Task prompt> Look through the entries below and report every line that has "Nước".

(Saved entries)

____

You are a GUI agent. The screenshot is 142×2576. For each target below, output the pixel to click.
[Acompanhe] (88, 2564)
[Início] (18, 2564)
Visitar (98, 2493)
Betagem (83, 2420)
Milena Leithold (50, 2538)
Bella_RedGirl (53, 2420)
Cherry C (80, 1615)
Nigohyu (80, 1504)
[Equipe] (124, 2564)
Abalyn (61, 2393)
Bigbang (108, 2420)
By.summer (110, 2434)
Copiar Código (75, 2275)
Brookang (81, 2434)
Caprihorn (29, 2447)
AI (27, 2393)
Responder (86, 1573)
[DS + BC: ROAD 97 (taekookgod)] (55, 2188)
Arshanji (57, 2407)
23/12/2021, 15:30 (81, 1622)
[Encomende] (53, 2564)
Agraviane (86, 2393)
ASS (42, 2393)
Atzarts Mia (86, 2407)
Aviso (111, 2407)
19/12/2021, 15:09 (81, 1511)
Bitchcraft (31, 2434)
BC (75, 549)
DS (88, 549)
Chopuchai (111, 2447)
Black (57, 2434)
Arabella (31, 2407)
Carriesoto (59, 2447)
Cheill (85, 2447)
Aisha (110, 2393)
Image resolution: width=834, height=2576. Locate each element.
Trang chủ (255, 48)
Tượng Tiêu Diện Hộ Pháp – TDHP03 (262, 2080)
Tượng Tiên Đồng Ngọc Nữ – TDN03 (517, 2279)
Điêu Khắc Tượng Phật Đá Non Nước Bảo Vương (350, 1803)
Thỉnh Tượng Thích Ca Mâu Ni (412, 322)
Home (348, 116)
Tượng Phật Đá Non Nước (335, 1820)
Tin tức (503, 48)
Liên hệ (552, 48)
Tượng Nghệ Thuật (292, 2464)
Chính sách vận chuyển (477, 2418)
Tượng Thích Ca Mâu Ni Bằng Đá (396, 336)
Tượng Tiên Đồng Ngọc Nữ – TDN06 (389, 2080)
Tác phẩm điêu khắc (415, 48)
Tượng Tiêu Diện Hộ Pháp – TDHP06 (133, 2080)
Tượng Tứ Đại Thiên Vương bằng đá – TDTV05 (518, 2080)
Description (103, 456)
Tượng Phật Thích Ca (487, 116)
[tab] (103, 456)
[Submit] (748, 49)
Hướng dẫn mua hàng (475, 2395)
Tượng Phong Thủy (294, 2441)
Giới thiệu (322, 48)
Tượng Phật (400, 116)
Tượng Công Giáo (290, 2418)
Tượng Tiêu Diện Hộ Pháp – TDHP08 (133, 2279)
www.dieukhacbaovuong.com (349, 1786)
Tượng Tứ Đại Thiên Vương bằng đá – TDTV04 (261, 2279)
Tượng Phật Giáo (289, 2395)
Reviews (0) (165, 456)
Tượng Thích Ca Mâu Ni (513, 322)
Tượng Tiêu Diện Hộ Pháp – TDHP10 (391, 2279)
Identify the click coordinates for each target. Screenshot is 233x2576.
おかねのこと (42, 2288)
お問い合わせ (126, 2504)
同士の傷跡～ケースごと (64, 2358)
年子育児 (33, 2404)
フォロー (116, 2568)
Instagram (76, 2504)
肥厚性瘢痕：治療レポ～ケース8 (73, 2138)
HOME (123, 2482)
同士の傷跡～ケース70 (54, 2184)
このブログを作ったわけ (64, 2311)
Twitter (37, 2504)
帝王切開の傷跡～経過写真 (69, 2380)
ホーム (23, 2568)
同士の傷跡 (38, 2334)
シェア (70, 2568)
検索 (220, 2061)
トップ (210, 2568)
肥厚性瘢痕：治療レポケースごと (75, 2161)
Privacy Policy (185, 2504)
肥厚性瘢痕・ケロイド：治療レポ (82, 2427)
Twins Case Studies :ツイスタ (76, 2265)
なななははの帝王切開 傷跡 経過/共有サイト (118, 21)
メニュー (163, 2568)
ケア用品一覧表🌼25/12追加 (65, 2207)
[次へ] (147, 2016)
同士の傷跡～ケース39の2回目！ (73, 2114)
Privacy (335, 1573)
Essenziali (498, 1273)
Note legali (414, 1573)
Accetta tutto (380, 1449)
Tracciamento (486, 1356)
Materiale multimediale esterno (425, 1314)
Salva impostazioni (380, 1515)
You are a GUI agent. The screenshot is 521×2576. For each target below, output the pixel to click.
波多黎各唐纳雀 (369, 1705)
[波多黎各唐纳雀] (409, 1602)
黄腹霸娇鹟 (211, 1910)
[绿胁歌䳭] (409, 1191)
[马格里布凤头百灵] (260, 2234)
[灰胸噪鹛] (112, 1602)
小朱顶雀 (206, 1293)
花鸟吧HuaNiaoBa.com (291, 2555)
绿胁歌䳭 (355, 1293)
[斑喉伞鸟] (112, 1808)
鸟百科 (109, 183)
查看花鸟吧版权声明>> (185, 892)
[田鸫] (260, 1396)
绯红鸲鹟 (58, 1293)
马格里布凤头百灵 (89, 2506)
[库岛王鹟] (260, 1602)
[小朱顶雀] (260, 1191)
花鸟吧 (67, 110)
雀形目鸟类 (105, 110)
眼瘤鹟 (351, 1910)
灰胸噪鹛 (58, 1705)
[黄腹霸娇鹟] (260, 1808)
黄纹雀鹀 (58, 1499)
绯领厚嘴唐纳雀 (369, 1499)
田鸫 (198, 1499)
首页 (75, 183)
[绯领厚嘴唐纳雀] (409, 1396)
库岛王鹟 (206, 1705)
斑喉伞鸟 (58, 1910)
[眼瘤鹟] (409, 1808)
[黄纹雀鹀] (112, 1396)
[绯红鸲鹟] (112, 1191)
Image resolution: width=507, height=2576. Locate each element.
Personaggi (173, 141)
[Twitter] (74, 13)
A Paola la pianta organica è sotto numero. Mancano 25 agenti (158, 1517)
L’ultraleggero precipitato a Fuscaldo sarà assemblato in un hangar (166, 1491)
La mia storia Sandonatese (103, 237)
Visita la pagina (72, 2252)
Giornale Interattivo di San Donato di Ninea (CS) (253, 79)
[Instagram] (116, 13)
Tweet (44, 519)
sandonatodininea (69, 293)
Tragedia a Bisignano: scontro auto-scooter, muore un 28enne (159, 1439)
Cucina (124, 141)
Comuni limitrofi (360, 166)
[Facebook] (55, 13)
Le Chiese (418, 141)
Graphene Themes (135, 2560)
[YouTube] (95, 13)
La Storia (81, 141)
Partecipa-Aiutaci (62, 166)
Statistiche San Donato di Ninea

____

Task output>
Điêu Khắc Tượng Phật Đá Non Nước Bảo Vương (350, 1803)
Tượng Phật Đá Non Nước (335, 1820)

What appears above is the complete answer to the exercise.